Giustificazioni che non sono bastate a evitare le obiezioni sollevate prima dal Consiglio superiore dai lavori pubblici e ora dall'Autorità di vigilanza.
Nel parere predisposto su richiesta del ministero delle Infrastrutture, l'Authority guidata da Sergio Santoro ha ribadito i dubbi già sollevati dal massimo organo consultivo dello Stato in materia di lavori pubblici. Gli esempi riportati nella relazione illustrativa del decreto, si legge nel documento, «non appaiono sufficienti a escludere il superamento delle tariffe per alcuni dei servizi ricadenti nell'applicazione del Dm». Per l'Autorità in questi casi spetterebbe ai funzionari delle singole amministrazioni verificare il rispetto del tetto imposto dal Dl liberalizzazioni, riducendo di conseguenza gli importi. Un'ipotesi caldeggiata anche dal Consiglio superiore, ma che sembra difficilmente praticabile in concreto, soprattutto dalle amministrazioni più piccole.
L'Autorità rileva anche che «non sono stati resi noti i criteri e le modalità con cui sono stati determinati i parametri per il calcolo del corrispettivo da porre a base di gara». Di certo, obiettano da Via Ripetta «non sembrerebbero riconducibili a un'analisi di mercato, ma piuttosto a un approccio pragmatico che ha assunto quali riferimenti le precedenti tariffe e quelle del recente Dl 140/2012», sui compensi da liquidare in sede giudiziale.

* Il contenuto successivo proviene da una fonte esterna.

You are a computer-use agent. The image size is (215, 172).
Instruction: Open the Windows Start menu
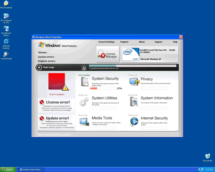8,170
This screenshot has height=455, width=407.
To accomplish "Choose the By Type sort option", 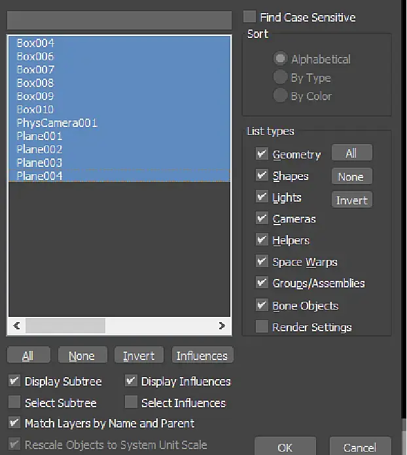I will 281,78.
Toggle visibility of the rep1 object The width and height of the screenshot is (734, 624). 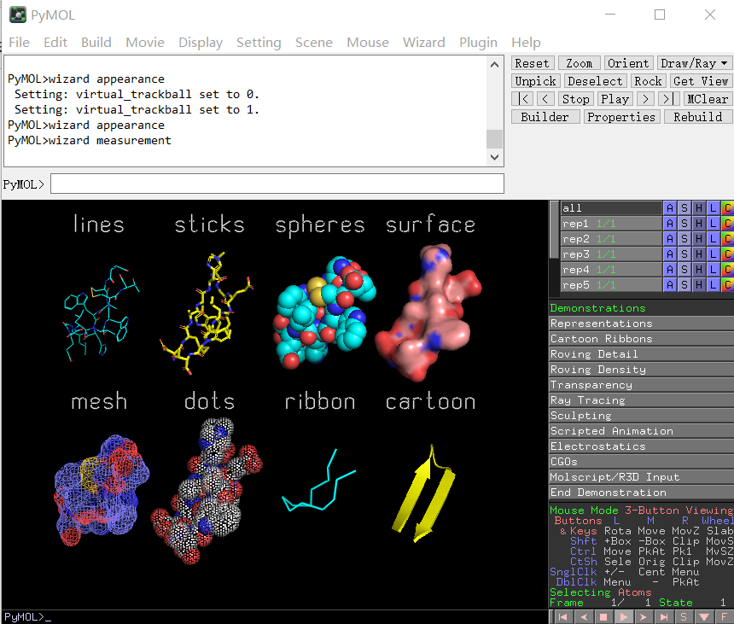pyautogui.click(x=611, y=224)
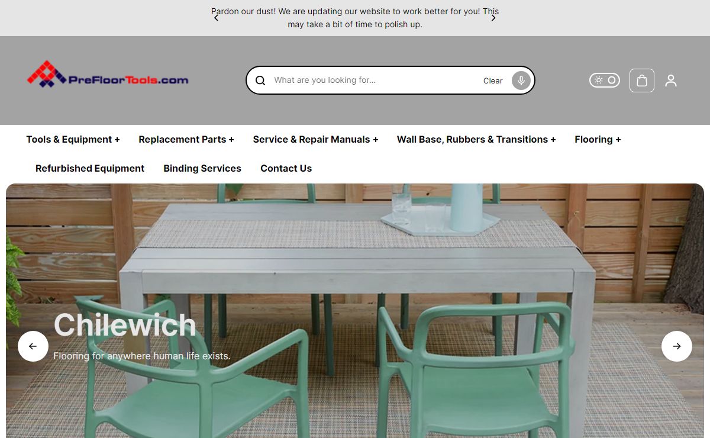Expand the Tools & Equipment menu
This screenshot has height=438, width=710.
[73, 140]
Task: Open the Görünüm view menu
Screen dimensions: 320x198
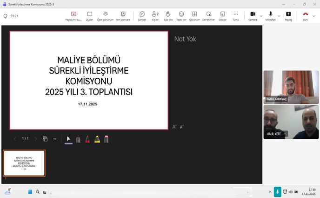Action: coord(194,15)
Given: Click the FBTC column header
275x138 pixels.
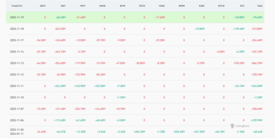Looking at the screenshot, I should pos(83,6).
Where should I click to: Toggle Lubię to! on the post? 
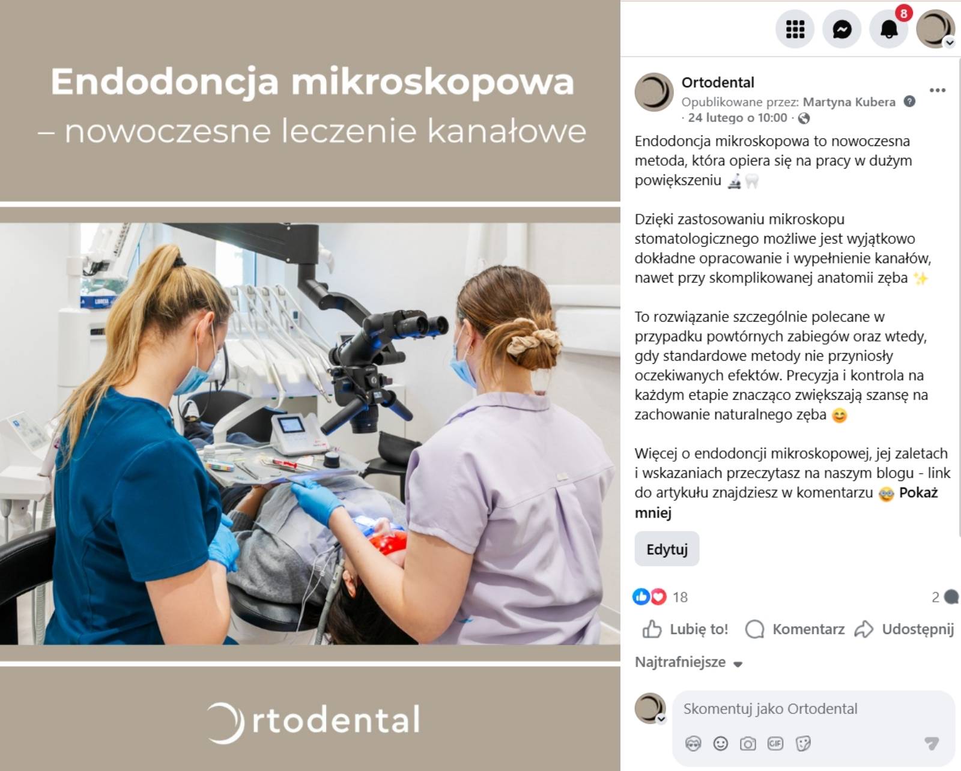click(685, 629)
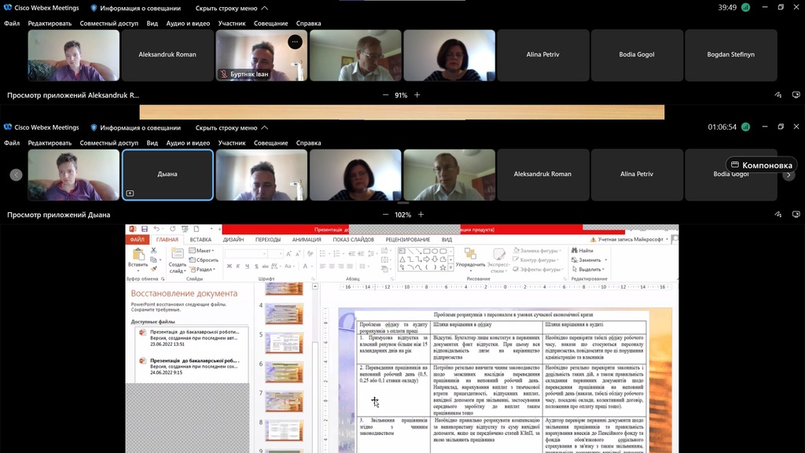The width and height of the screenshot is (805, 453).
Task: Click the Компоновка layout button
Action: click(761, 165)
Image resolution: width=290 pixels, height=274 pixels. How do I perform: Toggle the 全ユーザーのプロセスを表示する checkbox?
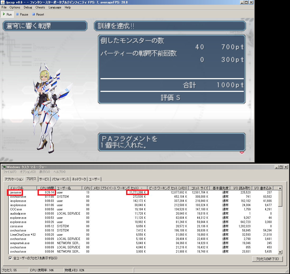pos(11,258)
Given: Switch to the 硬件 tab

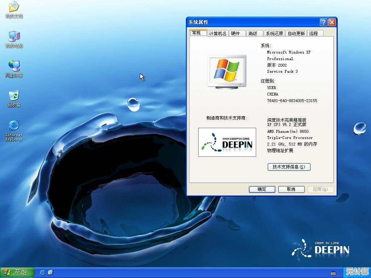Looking at the screenshot, I should pos(235,33).
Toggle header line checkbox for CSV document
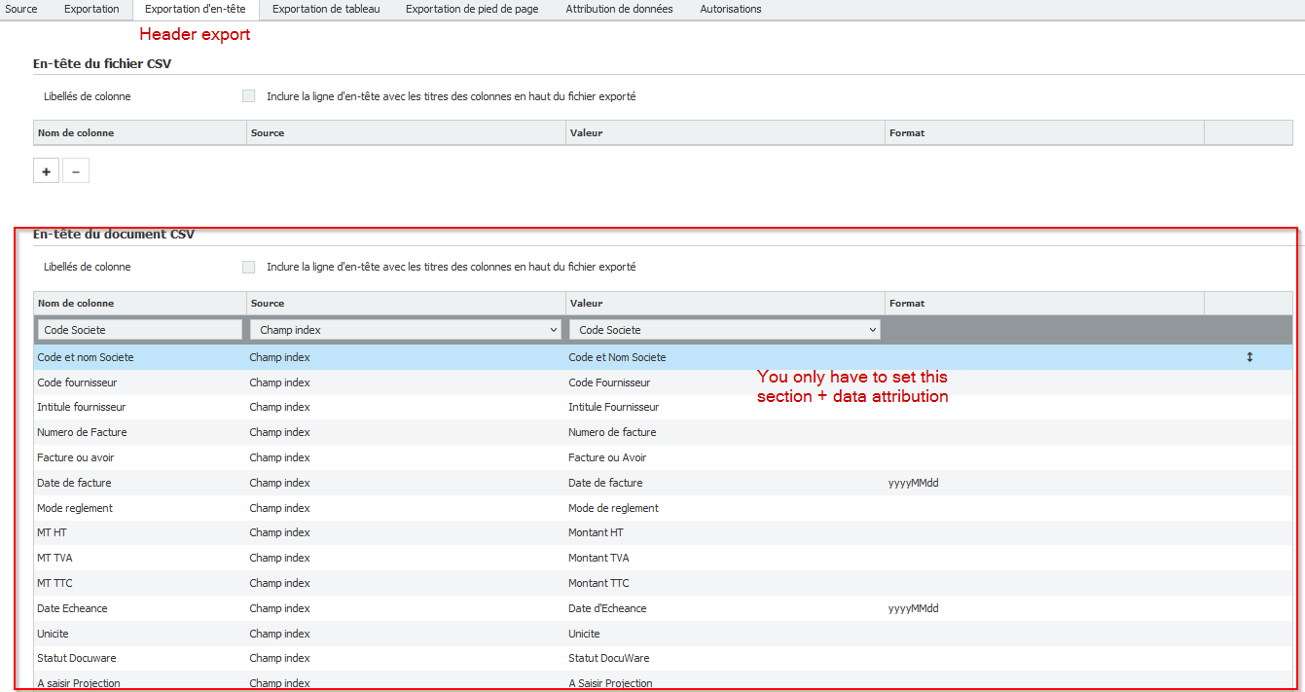Viewport: 1305px width, 692px height. pyautogui.click(x=248, y=267)
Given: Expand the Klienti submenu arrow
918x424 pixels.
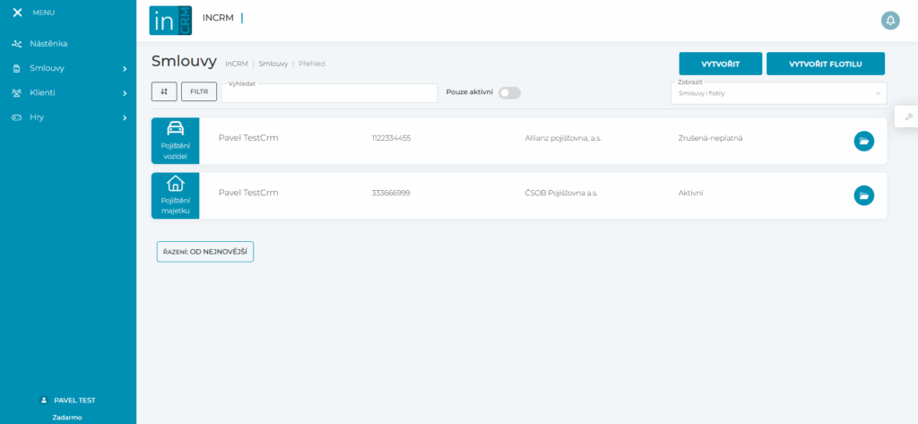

Conseguenza? L'Autorità ricorda che in base al Codice appalti «le stazioni appaltanti hanno la possibilità e non l'obbligo di rifarsi alle tariffe». E chiede di correggere lo schema di Dm, consentendo alle Pa di determinare l'importo delle prestazioni «tenendo conto delle precedenti esperienze di affidamento e dell'andamento del mercato», soprattutto «quando il confronto concorrenziale può essere ridotto», come accade negli affidamenti sotto i 100mila euro o nel caso di incarico diretto sotto i 40mila.